Imagine being in a beautiful hotel suite, in Hawaii, surrounded by your closest friends, toasting to two people you love who are dedicating their lives to one another. The fifth of such toasts.
That very same weekend, the party continues over an authentic 6-course Japanese meal, as a bottle of Soju gets passed around. Your friend who used to live in Japan hand-picked it, and everyone’s oohs and ahhs demonstrate his good taste.
The next weekend, you head to an annual Blues and Brews festival in a picturesque northwest town along the Columbia River gorge, where twenty different beers and wines are flowing, on tap.
Five hours later, you’ve ended up at a packed bar with half of the festival-goers, where everyone is already three sheets to the wind.
And through all of these situations, you are stone cold sober.
It’s been 16 days. In this time, I’ve faced some of the most alcoholic of festivities, including a wedding reception open-bar and girls night out. I’ve downed more virgin cocktails and red bulls than I can count.
16 days feels like two months.
There are 74 more days to go. I took this 90-day challenge as a way to get back on track. Instead of feeling motivated each day, I found myself waking up later and accomplishing less after nights drinking with friends. So, why not stop drinking for a while?
The bonuses and insights that have come from such a impulsive decision are numerous. For one thing, hanging out with a bunch of drunk people when you’re sober is like holding up a fun-house mirror to yourself. People fight with their favorite people over amazingly stupid things. Excessive flirting sparks jealousy. Girls are crying, guys are frustrated, and you are in the middle trying to console both sides. From the other side, you see how unnecessary it all is.

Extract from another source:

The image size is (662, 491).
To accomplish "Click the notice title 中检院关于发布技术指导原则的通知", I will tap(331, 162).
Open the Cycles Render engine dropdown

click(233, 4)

It’s also pretty easy to blend into the drinking crowd simply by ordering drinks that look alcoholic. Order a tonic water with lime, and you can almost trick your own mind into thinking you’re on the way to a buzz.
Then there’s the unexpected bonus of weight loss. Instead of drinking all those empty calories, indulging ‘drunken munchies’ that night, then the ‘obligatory’ greasy food the next day… you just skip all that. And things fit better. I look and feel better, too.
And I can’t say enough good things about waking up without a fuzzy memory, painful headache, and nausea. It’s pure bliss.
Another powerful insight: I never thought I had a problem with alcohol. The fact that I could easily take a few days off at a time, or enjoy just one drink without needing more, was proof enough for me that I had complete control over the situation. I thought that I drank because I worked so hard, or that I drank because I was just cutting loose on the weekends. The truth is, ever since I turned 21 I don’t think I’ve gone more than 4 weeks without drinking. I can’t think of a single wedding where I haven’t gotten hammered. And it’s not just after a long day of work that I want a drink… It’s after a day of painting, or writing, or meeting new people. I’ve noticed that when I accomplish something impressive, the way I want to celebrate is with a drink.
So, yes, not drinking is hard for me.
I’m excited to see what else I learn on this sobriety streak. I wonder if when September 10th rolls around, I’ll celebrate with a big glass of wine … or grape juice.